The number answered in the program was stored in a variable with the name age. We could name it any way we want, for example a. But in this case line 4 will look like puts a. When it comes to naming variables, there are some important naming conventions out there, you can find them by typing “naming conventions for variables in Ruby” in your favorite search engine (we hope you’re using DuckDuckGo).

But Ruby and JavaScript you’ll see three common naming conventions:

  • Snake case. Underscore "_" between words. Examples:

      client_age
      user_password
      user_password_expiration_date
    

    Snake case is used in Ruby and often in databases for tables and column names.

  • Camel case. Word starts with lowercase letter, words are separated by the following uppercase letter. For example:

      clientAge
      userPassword
      userPasswordExpirationDate
    

    Camel case is often used in JavaScript and statically typed languages (Golang, Java, etc.)
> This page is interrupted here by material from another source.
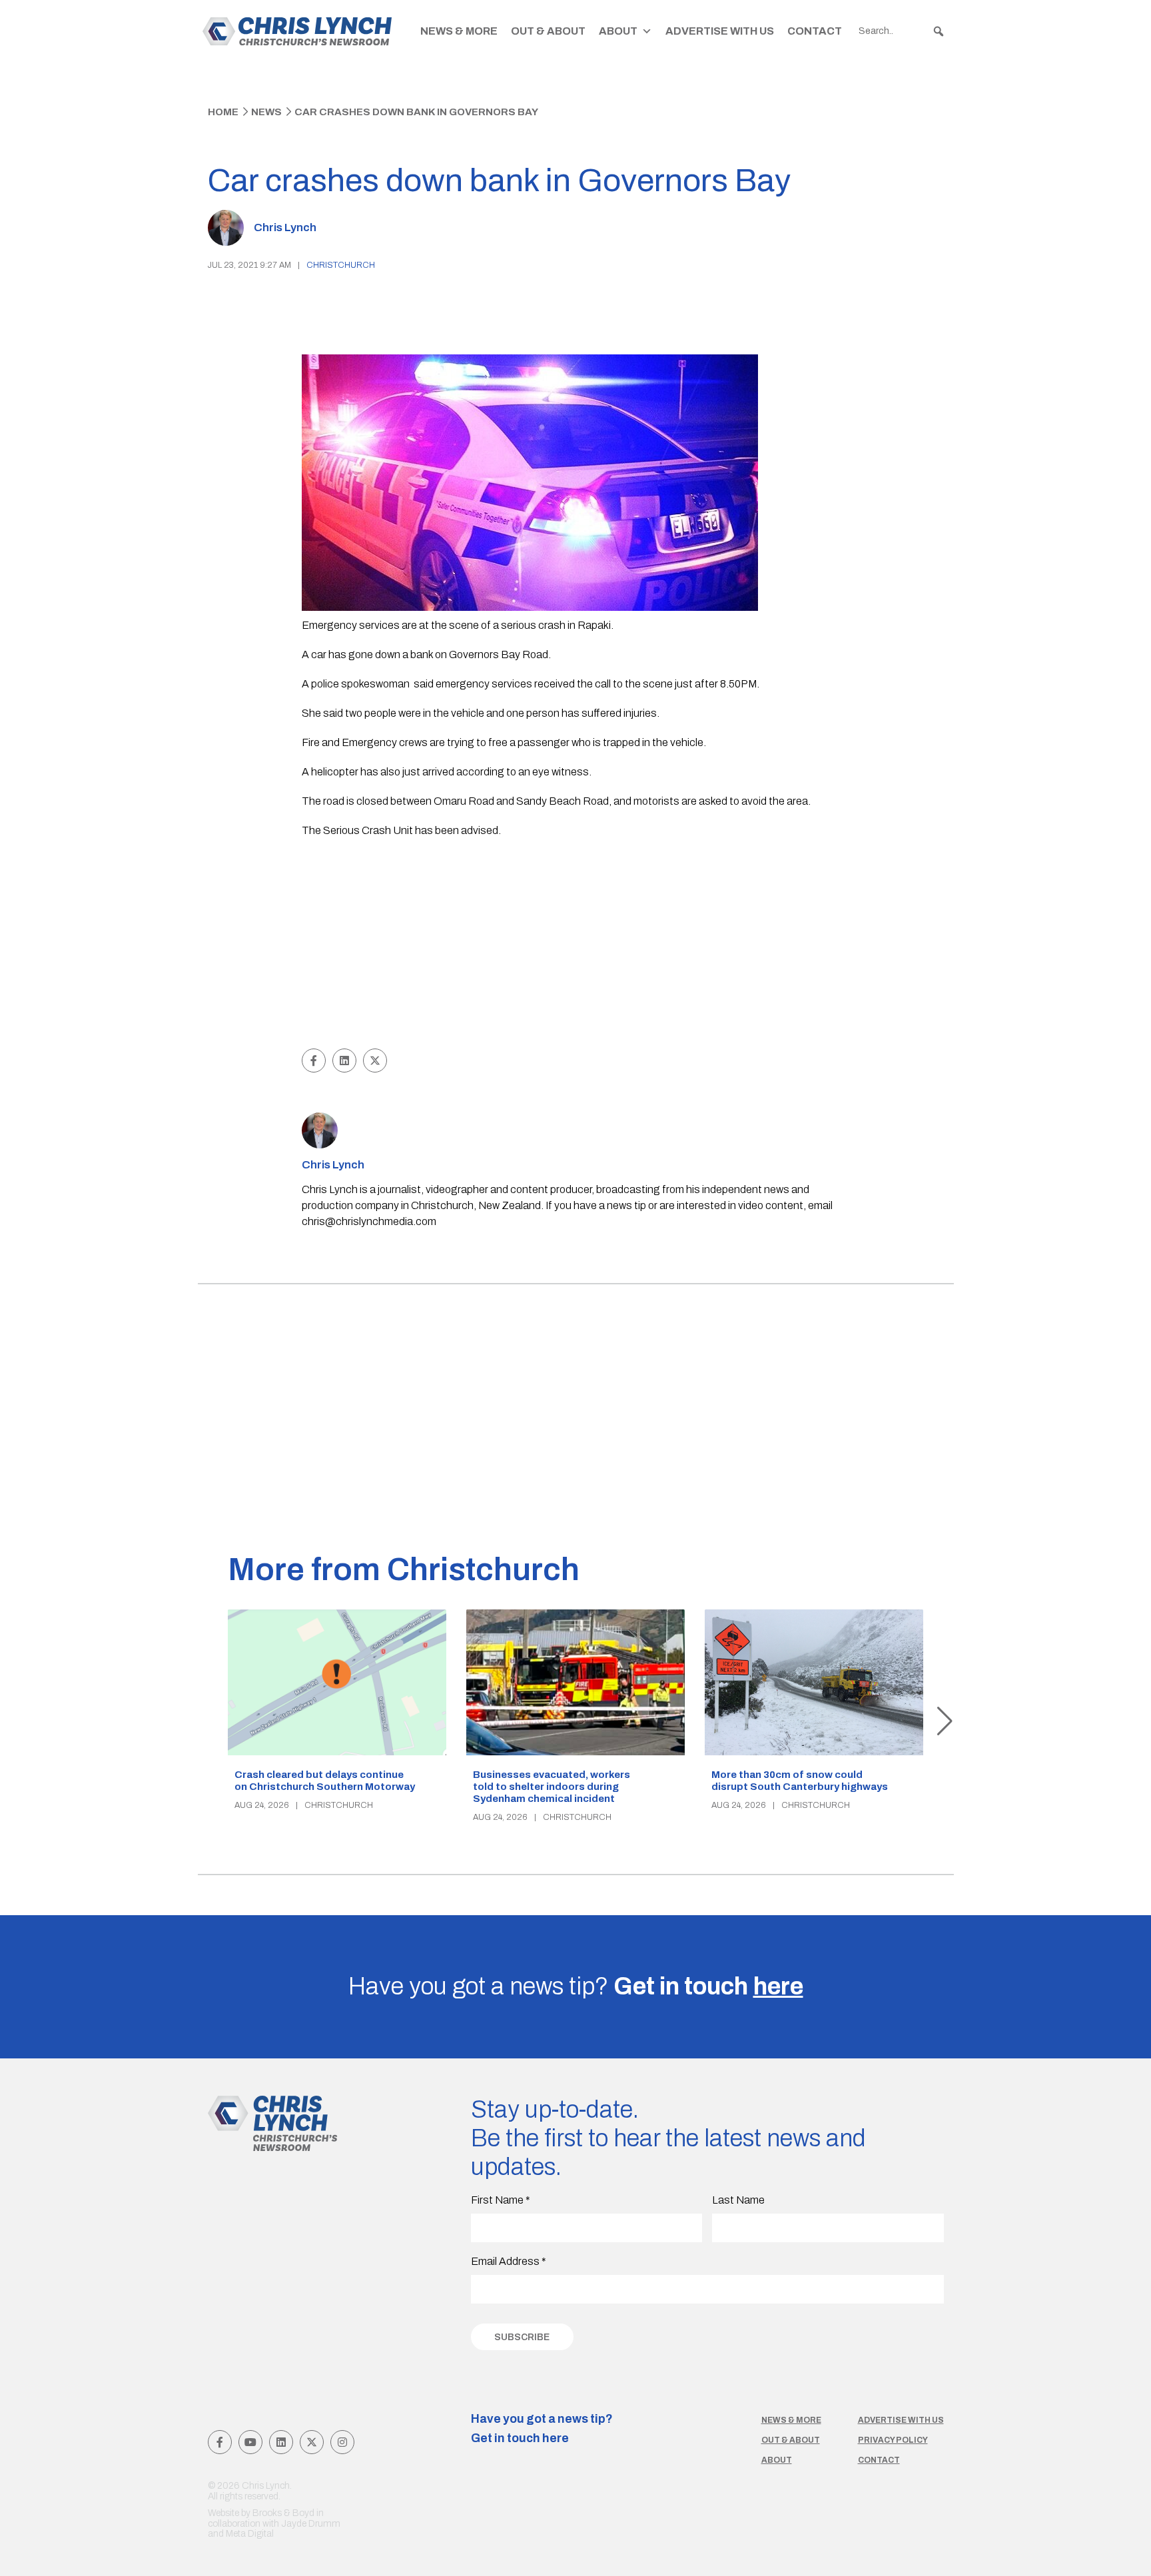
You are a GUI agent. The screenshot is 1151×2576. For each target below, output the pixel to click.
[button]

  • Kebab case. Words are separated by hyphen. For example:

      client-age
      user-password
      user-password-expiration-date
    

    Kebab case is often used in HTML. For example:

      <input type="text" name="login" data-error-highlight-color="red">
    

We need to remember only the first naming convention at the moment, because it’s used in Ruby: if variable has multiple words, use underscore. It should be noted that ideally variable should be named by using one word only. Two or more words is usually indicator of too broad context, but it’s out of topic for this book. Programmers agree that sometimes naming variables isn’t something easy:

There are only two hard things in Computer Science: cache invalidation and naming things.

– Phil Karlton

If you came up with variable name which is too long, don’t try to artificially lower the character count (for example, by renaming client_password_expiration_date to cped). At this stage, leave it as it is, and get back to your code later to see if you can do any refactoring (code improvement).

In addition to naming conventions, there are some variable naming rules that come from Ruby language itself: variables should start with letter and must contain only alphanumeric characters or underscore.